Extracted data —
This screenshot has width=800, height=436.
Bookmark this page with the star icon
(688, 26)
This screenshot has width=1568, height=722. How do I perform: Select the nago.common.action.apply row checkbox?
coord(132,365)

Work to be completed —
Could you render every line of the material above as a JSON list of strings, one string per line, with blank lines left out?

Full output —
[
  "This screenshot has width=800, height=436.",
  "Bookmark this page with the star icon",
  "(688, 26)",
  "This screenshot has width=1568, height=722. How do I perform: Select the nago.common.action.apply row checkbox?",
  "coord(132,365)"
]